The Coconut Oil Debate
To understand the role of coconut oil in cooking, we consulted Dt Amreen Sheikh, chief dietitian at KIMS Hospitals, Thane. Coconut oil has historically been a cornerstone of South Indian cooking due to its medium-chain triglycerides (MCTs), which offer a readily available energy source. However, Sheikh emphasizes that it's still a saturated fat, and moderation is crucial. Consuming small amounts within a balanced diet rich in fiber, vegetables, and whole grains is generally acceptable for most healthy individuals. The potential issues arise with excessive consumption or when an individual's total fat intake is already high. She clarifies that the healthiness of a South Indian meal, like a thali with idli, sambar, and vegetables, depends on preparation methods and portion control rather than the cuisine itself. Over-reliance on deep-fried items, large servings of refined rice, and excessive oil can unbalance an otherwise nutritious meal.
Health and Weight
Regarding concerns about weight gain and heart health linked to coconut oil, Dt Amreen Sheikh offers a balanced perspective. Weight management is primarily dictated by an overall calorie surplus, and coconut oil, being calorie-dense, can contribute to weight gain if used generously and frequently. For individuals predisposed to high cholesterol or with a family history of heart disease, being mindful of their intake is advisable. Sheikh suggests incorporating a variety of cooking oils, such as groundnut, sesame, or mustard oil, to ensure a diverse fat profile, which is generally considered healthier. The focus should be on a varied diet and mindful consumption rather than singling out one ingredient as the sole cause of health issues.

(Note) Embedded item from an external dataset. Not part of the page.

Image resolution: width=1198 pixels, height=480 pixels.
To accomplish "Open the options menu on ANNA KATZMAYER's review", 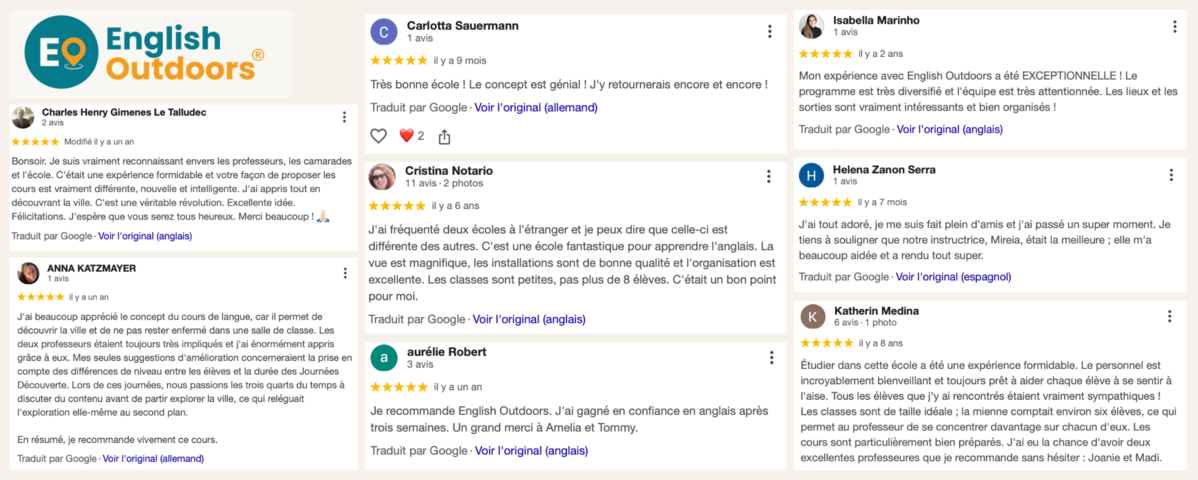I will pyautogui.click(x=345, y=273).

Balancing Heritage and Health
Dt Amreen Sheikh reassures individuals that maintaining cultural food habits is entirely compatible with staying fit and healthy. She advocates for the sustainability of culturally rooted diets, suggesting that there's no need to abandon traditional foods entirely. The key lies in adopting a mindful approach to eating. This involves paying attention to portion sizes, increasing protein intake through sources like dals and curd, incorporating more vegetables into every meal, and limiting fried side dishes. Sheikh concludes that achieving good health is not about renouncing one's heritage but rather about cultivating balance and developing a heightened awareness of one's dietary choices. This approach allows individuals to enjoy their traditional meals while prioritizing their well-being.